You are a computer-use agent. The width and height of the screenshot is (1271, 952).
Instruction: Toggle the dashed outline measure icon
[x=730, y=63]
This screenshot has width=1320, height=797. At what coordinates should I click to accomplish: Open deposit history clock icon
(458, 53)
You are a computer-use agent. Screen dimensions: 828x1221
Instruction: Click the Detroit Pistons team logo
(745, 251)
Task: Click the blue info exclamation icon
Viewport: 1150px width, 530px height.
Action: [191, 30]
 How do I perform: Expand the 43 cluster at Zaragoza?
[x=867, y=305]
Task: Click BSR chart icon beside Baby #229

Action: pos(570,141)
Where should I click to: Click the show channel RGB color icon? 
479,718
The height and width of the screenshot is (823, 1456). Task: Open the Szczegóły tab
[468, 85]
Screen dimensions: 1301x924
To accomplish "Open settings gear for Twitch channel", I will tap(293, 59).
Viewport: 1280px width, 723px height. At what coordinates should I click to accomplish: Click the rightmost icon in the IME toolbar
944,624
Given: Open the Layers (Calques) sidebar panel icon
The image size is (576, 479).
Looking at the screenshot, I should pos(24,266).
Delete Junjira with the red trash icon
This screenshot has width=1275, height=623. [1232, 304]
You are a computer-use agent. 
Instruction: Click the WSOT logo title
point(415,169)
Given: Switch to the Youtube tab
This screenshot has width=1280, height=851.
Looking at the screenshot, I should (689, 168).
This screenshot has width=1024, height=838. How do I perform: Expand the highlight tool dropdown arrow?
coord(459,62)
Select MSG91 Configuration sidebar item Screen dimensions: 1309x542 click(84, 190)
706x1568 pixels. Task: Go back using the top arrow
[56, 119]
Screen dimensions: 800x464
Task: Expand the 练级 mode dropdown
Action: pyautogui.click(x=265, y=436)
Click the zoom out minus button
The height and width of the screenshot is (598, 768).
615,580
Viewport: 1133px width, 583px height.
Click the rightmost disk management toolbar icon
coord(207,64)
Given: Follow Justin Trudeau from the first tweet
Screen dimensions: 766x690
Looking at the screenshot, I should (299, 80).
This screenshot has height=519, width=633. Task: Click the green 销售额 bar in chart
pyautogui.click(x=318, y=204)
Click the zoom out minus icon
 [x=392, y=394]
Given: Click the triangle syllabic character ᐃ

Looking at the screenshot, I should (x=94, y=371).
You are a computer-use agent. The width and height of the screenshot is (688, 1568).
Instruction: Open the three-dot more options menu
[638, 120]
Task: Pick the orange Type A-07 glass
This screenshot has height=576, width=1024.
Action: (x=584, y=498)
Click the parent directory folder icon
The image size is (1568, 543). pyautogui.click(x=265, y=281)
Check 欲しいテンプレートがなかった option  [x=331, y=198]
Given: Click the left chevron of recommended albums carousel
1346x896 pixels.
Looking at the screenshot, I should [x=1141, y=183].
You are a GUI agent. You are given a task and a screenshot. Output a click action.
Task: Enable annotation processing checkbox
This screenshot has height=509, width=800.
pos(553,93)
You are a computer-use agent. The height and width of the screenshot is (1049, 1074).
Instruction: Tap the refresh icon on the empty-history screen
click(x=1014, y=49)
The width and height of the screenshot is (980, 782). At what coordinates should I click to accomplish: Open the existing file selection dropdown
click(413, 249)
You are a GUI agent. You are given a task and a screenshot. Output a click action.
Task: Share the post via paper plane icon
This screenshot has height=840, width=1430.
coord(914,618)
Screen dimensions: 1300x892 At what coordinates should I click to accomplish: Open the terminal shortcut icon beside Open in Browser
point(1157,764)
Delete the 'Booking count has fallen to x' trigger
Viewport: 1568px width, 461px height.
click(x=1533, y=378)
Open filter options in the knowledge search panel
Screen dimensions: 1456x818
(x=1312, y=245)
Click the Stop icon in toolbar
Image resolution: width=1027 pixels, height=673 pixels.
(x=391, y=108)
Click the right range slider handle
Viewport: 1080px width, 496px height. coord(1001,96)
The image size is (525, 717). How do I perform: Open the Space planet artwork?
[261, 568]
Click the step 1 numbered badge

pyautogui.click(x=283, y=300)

Work request: Retype only the lines above between the line with "This screenshot has width=1280, height=851." and the line with "Select MSG91 Configuration", counting those two lines as well, and keep every character as it is.

Your response:
This screenshot has width=1280, height=851.
Looking at the screenshot, I should (689, 168).
This screenshot has width=1024, height=838. How do I perform: Expand the highlight tool dropdown arrow?
coord(459,62)
Select MSG91 Configuration sidebar item Screen dimensions: 1309x542 click(84, 190)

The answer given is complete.